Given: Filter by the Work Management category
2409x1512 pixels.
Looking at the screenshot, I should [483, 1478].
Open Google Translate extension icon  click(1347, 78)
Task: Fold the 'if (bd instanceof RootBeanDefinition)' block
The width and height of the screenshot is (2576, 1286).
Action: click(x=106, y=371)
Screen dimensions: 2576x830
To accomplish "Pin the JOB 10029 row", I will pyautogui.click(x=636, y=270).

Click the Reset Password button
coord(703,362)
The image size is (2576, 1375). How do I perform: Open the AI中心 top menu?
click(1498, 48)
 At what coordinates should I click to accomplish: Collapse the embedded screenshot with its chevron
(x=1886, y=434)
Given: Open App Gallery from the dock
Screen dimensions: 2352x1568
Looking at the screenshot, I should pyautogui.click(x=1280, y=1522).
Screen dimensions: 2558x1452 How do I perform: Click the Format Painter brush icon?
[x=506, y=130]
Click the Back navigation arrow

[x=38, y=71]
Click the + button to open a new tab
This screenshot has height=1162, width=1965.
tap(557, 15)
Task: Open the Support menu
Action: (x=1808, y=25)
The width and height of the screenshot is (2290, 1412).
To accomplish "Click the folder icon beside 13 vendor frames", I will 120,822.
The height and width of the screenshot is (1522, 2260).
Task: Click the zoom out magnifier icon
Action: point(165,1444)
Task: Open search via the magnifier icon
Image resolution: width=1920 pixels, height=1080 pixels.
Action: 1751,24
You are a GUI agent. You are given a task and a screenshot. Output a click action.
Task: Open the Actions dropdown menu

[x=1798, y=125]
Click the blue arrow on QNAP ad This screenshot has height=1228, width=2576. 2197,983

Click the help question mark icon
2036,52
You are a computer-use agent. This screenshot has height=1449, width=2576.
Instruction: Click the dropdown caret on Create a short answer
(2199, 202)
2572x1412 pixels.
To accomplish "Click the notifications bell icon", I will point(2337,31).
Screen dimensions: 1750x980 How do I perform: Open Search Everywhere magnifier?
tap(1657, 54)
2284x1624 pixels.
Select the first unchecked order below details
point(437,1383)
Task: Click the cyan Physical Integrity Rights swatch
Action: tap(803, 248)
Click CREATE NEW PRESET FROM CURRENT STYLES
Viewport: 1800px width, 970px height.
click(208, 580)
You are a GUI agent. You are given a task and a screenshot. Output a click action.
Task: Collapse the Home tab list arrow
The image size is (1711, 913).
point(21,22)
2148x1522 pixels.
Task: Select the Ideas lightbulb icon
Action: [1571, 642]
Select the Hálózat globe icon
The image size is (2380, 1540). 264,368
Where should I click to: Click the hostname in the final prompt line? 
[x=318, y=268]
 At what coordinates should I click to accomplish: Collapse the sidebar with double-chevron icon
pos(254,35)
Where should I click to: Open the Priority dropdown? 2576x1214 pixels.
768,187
# # # # #
● **WHAT THE EXERCISE ASKS**
Exactly as they appear above, output the lines of the data from the first through the one that contains "Task: Open search via the magnifier icon", and only those lines.

● **RESULT FOR THIS EXERCISE**
Given: Filter by the Work Management category
2409x1512 pixels.
Looking at the screenshot, I should [483, 1478].
Open Google Translate extension icon  click(1347, 78)
Task: Fold the 'if (bd instanceof RootBeanDefinition)' block
The width and height of the screenshot is (2576, 1286).
Action: click(x=106, y=371)
Screen dimensions: 2576x830
To accomplish "Pin the JOB 10029 row", I will pyautogui.click(x=636, y=270).

Click the Reset Password button
coord(703,362)
The image size is (2576, 1375). How do I perform: Open the AI中心 top menu?
click(1498, 48)
 At what coordinates should I click to accomplish: Collapse the embedded screenshot with its chevron
(x=1886, y=434)
Given: Open App Gallery from the dock
Screen dimensions: 2352x1568
Looking at the screenshot, I should pyautogui.click(x=1280, y=1522).
Screen dimensions: 2558x1452 How do I perform: Click the Format Painter brush icon?
[x=506, y=130]
Click the Back navigation arrow

[x=38, y=71]
Click the + button to open a new tab
This screenshot has height=1162, width=1965.
tap(557, 15)
Task: Open the Support menu
Action: (x=1808, y=25)
The width and height of the screenshot is (2290, 1412).
To accomplish "Click the folder icon beside 13 vendor frames", I will 120,822.
The height and width of the screenshot is (1522, 2260).
Task: Click the zoom out magnifier icon
Action: point(165,1444)
Task: Open search via the magnifier icon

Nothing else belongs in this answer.